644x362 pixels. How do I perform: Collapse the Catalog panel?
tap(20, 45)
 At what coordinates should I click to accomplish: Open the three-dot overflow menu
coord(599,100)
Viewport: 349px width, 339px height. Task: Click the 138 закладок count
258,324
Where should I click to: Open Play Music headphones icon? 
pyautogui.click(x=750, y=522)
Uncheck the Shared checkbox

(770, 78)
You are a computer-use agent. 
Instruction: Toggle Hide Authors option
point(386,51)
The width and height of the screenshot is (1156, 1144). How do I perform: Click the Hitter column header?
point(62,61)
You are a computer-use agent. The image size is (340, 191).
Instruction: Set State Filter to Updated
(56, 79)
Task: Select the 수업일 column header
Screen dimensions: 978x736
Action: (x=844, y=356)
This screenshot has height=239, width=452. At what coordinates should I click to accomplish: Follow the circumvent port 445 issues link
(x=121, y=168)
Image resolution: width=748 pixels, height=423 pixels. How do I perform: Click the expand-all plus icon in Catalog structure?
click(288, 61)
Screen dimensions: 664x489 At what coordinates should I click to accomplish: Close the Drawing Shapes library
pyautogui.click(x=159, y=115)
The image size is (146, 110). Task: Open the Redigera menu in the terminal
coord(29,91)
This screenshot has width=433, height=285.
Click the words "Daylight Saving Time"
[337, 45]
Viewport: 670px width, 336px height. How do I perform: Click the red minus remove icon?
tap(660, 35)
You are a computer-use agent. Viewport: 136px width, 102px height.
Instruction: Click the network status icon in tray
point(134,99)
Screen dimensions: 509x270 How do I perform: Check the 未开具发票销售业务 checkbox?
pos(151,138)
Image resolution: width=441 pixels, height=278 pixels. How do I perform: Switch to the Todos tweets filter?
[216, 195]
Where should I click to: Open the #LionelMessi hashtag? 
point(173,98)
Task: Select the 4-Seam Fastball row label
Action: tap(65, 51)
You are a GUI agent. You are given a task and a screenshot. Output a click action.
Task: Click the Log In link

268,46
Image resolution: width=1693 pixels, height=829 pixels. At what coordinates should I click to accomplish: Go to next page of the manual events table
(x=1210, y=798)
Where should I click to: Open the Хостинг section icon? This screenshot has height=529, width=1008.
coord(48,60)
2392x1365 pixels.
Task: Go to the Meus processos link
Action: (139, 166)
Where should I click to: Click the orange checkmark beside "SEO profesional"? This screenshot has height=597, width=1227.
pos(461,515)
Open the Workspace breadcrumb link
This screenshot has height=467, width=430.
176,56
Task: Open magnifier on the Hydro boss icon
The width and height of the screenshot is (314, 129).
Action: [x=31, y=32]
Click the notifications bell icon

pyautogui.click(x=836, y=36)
* * * *
### PROBLEM TO WORK ON
Copy out each record, keeping every word as it is.

### TASK ANSWER
644x362 pixels. How do I perform: Collapse the Catalog panel?
tap(20, 45)
 At what coordinates should I click to accomplish: Open the three-dot overflow menu
coord(599,100)
Viewport: 349px width, 339px height. Task: Click the 138 закладок count
258,324
Where should I click to: Open Play Music headphones icon? 
pyautogui.click(x=750, y=522)
Uncheck the Shared checkbox

(770, 78)
You are a computer-use agent. 
Instruction: Toggle Hide Authors option
point(386,51)
The width and height of the screenshot is (1156, 1144). How do I perform: Click the Hitter column header?
point(62,61)
You are a computer-use agent. The image size is (340, 191).
Instruction: Set State Filter to Updated
(56, 79)
Task: Select the 수업일 column header
Screen dimensions: 978x736
Action: (x=844, y=356)
This screenshot has height=239, width=452. At what coordinates should I click to accomplish: Follow the circumvent port 445 issues link
(x=121, y=168)
Image resolution: width=748 pixels, height=423 pixels. How do I perform: Click the expand-all plus icon in Catalog structure?
click(288, 61)
Screen dimensions: 664x489 At what coordinates should I click to accomplish: Close the Drawing Shapes library
pyautogui.click(x=159, y=115)
The image size is (146, 110). Task: Open the Redigera menu in the terminal
coord(29,91)
This screenshot has width=433, height=285.
Click the words "Daylight Saving Time"
[337, 45]
Viewport: 670px width, 336px height. How do I perform: Click the red minus remove icon?
tap(660, 35)
You are a computer-use agent. Viewport: 136px width, 102px height.
Instruction: Click the network status icon in tray
point(134,99)
Screen dimensions: 509x270 How do I perform: Check the 未开具发票销售业务 checkbox?
pos(151,138)
Image resolution: width=441 pixels, height=278 pixels. How do I perform: Switch to the Todos tweets filter?
[216, 195]
Where should I click to: Open the #LionelMessi hashtag? 
point(173,98)
Task: Select the 4-Seam Fastball row label
Action: tap(65, 51)
You are a GUI agent. You are given a task and a screenshot. Output a click action.
Task: Click the Log In link

268,46
Image resolution: width=1693 pixels, height=829 pixels. At what coordinates should I click to accomplish: Go to next page of the manual events table
(x=1210, y=798)
Where should I click to: Open the Хостинг section icon? This screenshot has height=529, width=1008.
coord(48,60)
2392x1365 pixels.
Task: Go to the Meus processos link
Action: (139, 166)
Where should I click to: Click the orange checkmark beside "SEO profesional"? This screenshot has height=597, width=1227.
pos(461,515)
Open the Workspace breadcrumb link
This screenshot has height=467, width=430.
176,56
Task: Open magnifier on the Hydro boss icon
The width and height of the screenshot is (314, 129).
Action: [x=31, y=32]
Click the notifications bell icon

pyautogui.click(x=836, y=36)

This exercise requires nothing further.